せっかくなのでもっと詳しく話を聞きたいが、なにぶんスペイン語を使えないのでなかなか進展がない。



ここにたどり着いた旅人が書き残したノートを見せてもらった。

多くの旅行者がやってきたようで、そのノートの数は、4冊!

        ド サ ド サ ! !


中にある日本語を丹念に見ていく。
クレメンテさんの解説を受けたり、逆に日本語でなんと書いてあるかを簡単に説明してあげながら。


ここの少し手前で事故に会ってしまい、ついこのごろ再出発したという人や
このノートに恩師の名前があって涙を流した人、
50歳以上で旅行している人までいた。


何人かが、
「関野吉晴
の名前があって感激した」
と書いていたが、その人が誰なのかわからない自分は共感することができず、ちょっと残念な気持ちになる。

有名な人なのかな?



※関野吉晴
人類学者で探検家らしいすごい人。詳しくはwikipediaでね!
wikipedia関野吉晴



カナダのドーソンシティでもまったく同じ事例があったことを思い出した。

やっぱり勉強はしておくものだよなぁ。
なにかを楽しもうとするときには、その知識を豊富に持っておいたほうがより楽しめるのだ。

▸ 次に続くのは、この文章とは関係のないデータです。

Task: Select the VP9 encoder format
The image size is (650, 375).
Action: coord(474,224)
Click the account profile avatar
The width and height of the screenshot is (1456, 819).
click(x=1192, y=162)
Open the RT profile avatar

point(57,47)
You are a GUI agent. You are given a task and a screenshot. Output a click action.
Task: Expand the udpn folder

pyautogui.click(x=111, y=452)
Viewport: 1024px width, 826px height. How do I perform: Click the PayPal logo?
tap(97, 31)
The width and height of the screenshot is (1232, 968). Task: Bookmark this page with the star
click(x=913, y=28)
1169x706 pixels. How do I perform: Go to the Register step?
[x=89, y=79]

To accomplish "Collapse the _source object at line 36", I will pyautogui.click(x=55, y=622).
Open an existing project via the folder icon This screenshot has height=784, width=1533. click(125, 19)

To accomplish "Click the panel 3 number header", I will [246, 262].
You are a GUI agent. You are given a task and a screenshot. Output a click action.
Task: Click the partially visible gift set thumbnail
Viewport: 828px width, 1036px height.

海外旅行で言えば、遺跡や博物館や建造物なんかが顕著だろう。
背景と歴史などを知る知らないでは、その感慨は歴然らしい。

思い出に残すためより多く楽しむためにも、前知識は必要だ、
というのは最近人から聞いた話だ。


  
    ↑歩行旅行者もたくさん。自分ももともとは徒歩でやろうとしてたのになー。なんか悔しい


    ↑いやいや、ペルーの山側の景色は最高でしたよ!



    ↑ドアには浅草土産の小さな提灯がぶら下げてあった



    ↑ここで授かったステッカー。シリアルナンバーも振ってあり、自分は902番目だそうで。なんだか大きな達成感



ご飯を無料で提供してくれ、「今日は泊まっていくでしょう?」と、奥の部屋に案内してくれた。

至れり尽くせり。



    ↑レストランの奥に家が何個か連なっており、その一つを使わせてくれた


ホテルのような立派な部屋をタダで使わせてくれた。
なんてありがたいんだろう。

こんな素敵なスポットを教えてもらえて本当に幸運だった。